Después de un período de un mes de duelo por Moisés, era hora de que Josué introdujera a los hijos de Israel en la Tierra Prometida. Después de todos los años de caminar bajo el sol caliente del desierto, de acampar en el desierto desolado y de ver, milagro tras milagro, la manifestación el amor y la protección de Dios, el día había llegado finalmente

Era el principio de la primavera, y las nieves derretidas del monte Hermón bajaban bramando por el valle hacia el mar Muerto, en un abundante torrente. Mostrando su fe, Josué inmediatamente comenzó a hacer los preparativos para el avance.

Cerca de ocho kilómetros al este del río Jordán, justo enfrente del campamento de los israelitas, se alzaba la ciudad de Jericó, grande y fuertemente fortificada, la llave para conquistar toda la tierra de Canaán. Josué envió a dos espías secretamente, en una misión muy peligrosa. Iban a cruzar el río, entrar en la ciudad y descubrir todo lo que pudieran sobre ella. Los espías regresaron seguros e informaron que toda la ciudad de Jericó estaba a punto de desmayarse porque sabía que Israel estaba en marcha.

“Se ordenó entonces que se hiciesen los preparativos para el avance. El pueblo había de abastecerse de alimentos para tres días, y el ejército había de ponerse en pie de guerra para la batalla” (Patriarcas y profetas, p. 516). Los sacerdotes que llevaban el Arca del Pacto iban a ir primero, y también se dieron órdenes de que el pueblo tenía que quedarse casi un kilómetro atrás.

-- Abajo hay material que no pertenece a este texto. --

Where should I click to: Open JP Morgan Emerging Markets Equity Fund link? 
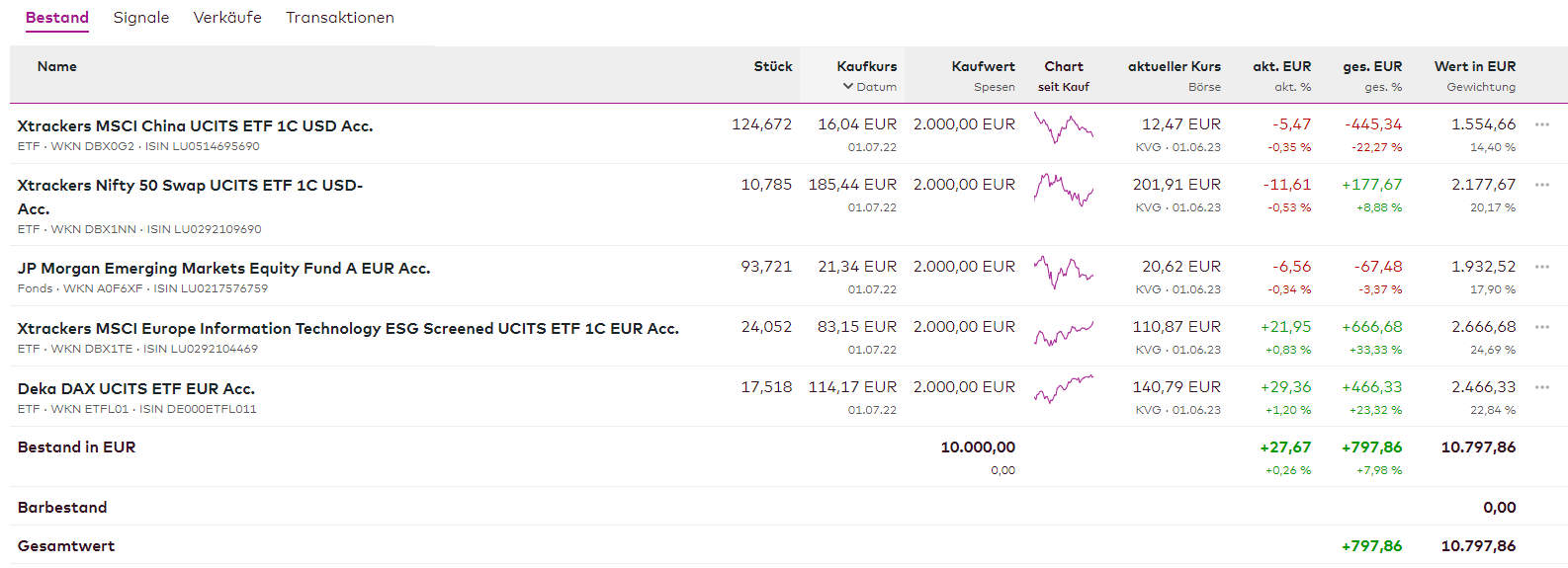[x=223, y=269]
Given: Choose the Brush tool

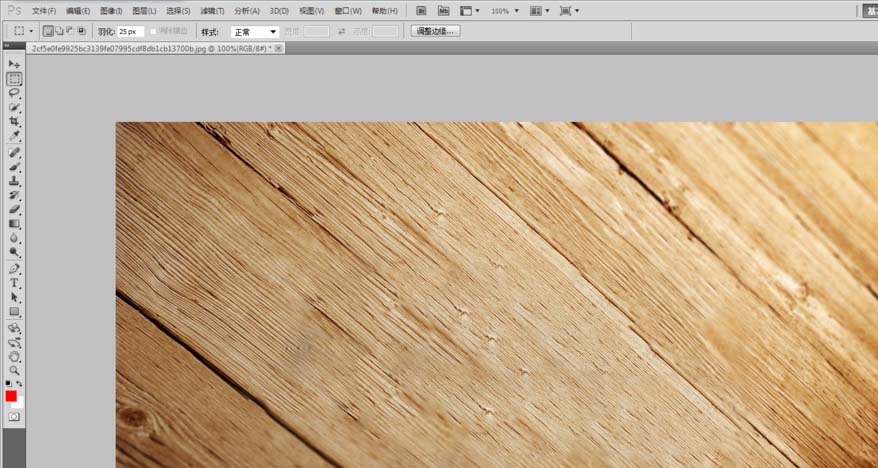Looking at the screenshot, I should [x=14, y=167].
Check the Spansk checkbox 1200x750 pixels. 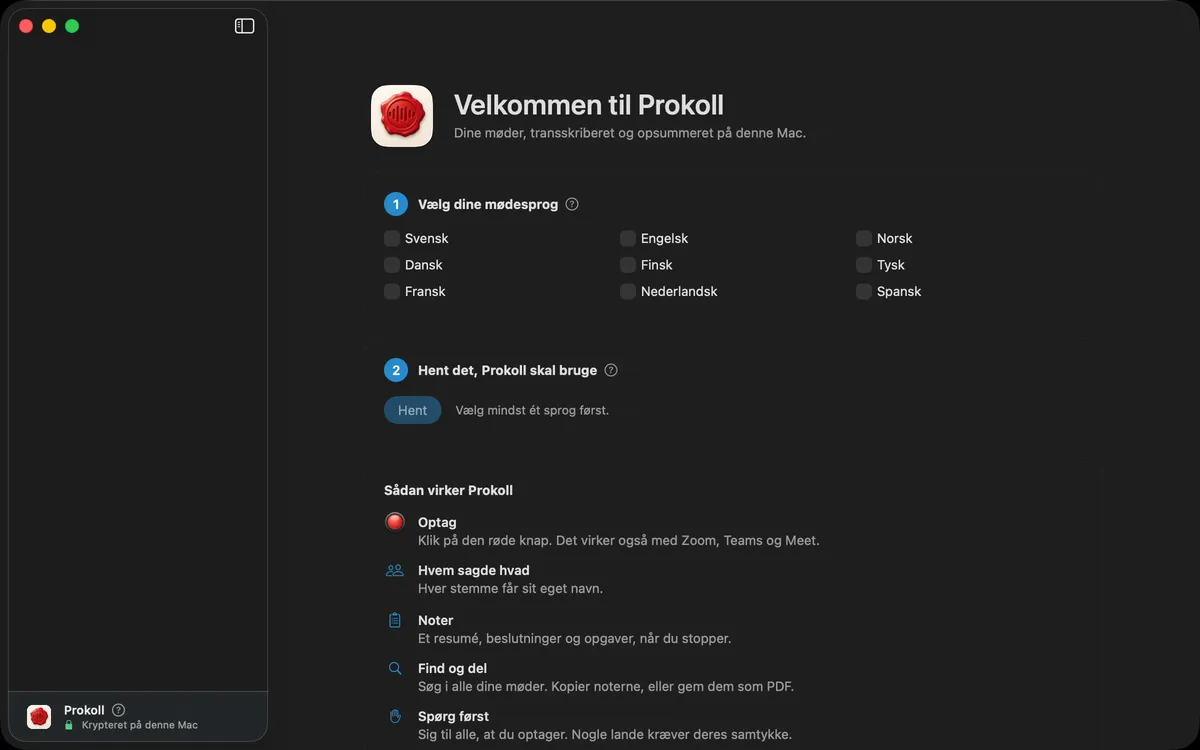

“Todos observaron con profundo interés cómo los sacerdotes bajaban hacia la orilla del Jordán. Los vieron avanzar firmemente con el arca santa en dirección a la corriente airada y turbulenta, hasta que los pies de los portadores del Arca tocaron el agua. Entonces, las aguas que venían de arriba fueron rechazadas de repente, mientras que las de abajo siguieron su curso, y se vació el lecho del río” (ibíd., p. 517).

Los sacerdotes, con el Arca del Pacto sobre sus hombros, permanecieron en el medio del lecho del río mientras el pueblo cruzaba al otro lado. Cuando todos estuvieron a salvo, continuaron.

Tan pronto como sus pies tocaron la otra orilla, la represa invisible se rompió y el agua corrió hacia el mar Muerto.

Como un recordativo del milagro especial de Dios, se tomaron doce piedras del lecho del río, una representando a cada tribu, y se las colocaron como un monumento en su primer campamento en la Tierra Prometida.